PublisherSociety for Range Management
JournalJournal of Range Management
AbstractAtrazine [6-chloro-N-ethyl-N′-(1-methylethyl)-1,3,5-triazine-2,4-diamine] blocks photosynthetic electron transport in susceptible plants. The energy from the interrupted electron transport is fluoresced from the leaves of atrazine-treated plants. The purpose of this study was to evaluate leaf fluorescence as a nondestructive bioassay of the relative atrazine tolerance of 3 perennial, warm-season grasses. Leaf section of switchgrass [Panicum virgatum L.] (high tolerance), indiangrass [Sorghastrum nutans (L.) Nash] (intermediate tolerance), and sideoats grama [Bouteloua curtipendula (Michx.) Torr.] (lower tolerance) were placed in distilled water for 20 min and then in atrazine solutions.
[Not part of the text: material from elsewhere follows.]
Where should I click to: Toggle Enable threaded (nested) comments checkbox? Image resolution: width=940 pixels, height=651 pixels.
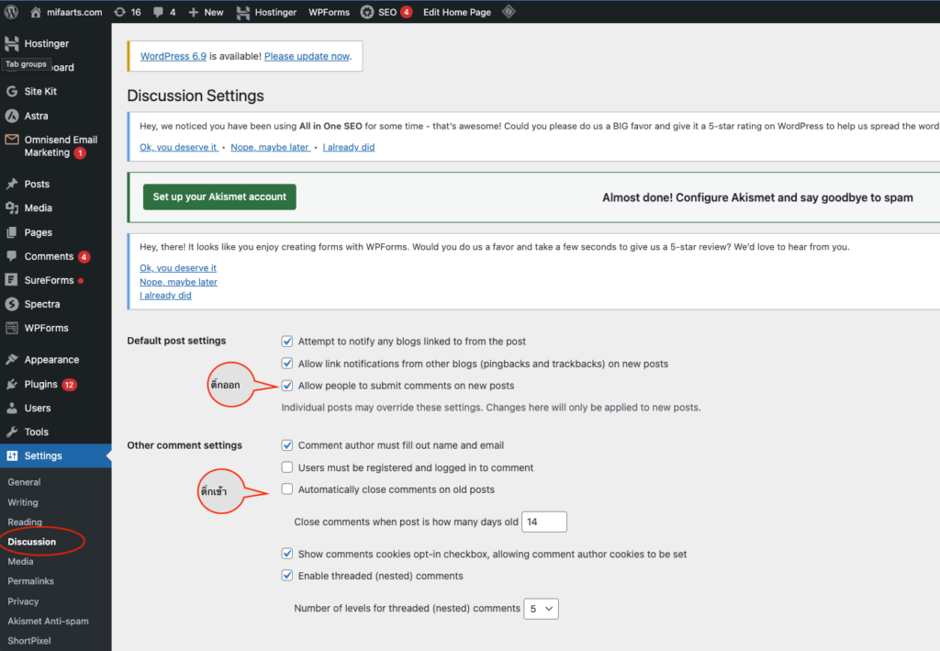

Fluorescence readings were taken prior to and after the atrazine treatment with a portable fluorometer. The difference between the 2 readings provided a reliable measure with low variability of the relative atrazine tolerance of the grasses studied and was effective on greenhouse-and field-grown plants. Optimum atrazine concentrations and incubation periods were 10^-3 M (atrazine in distilled H2O and 30 min, respectively.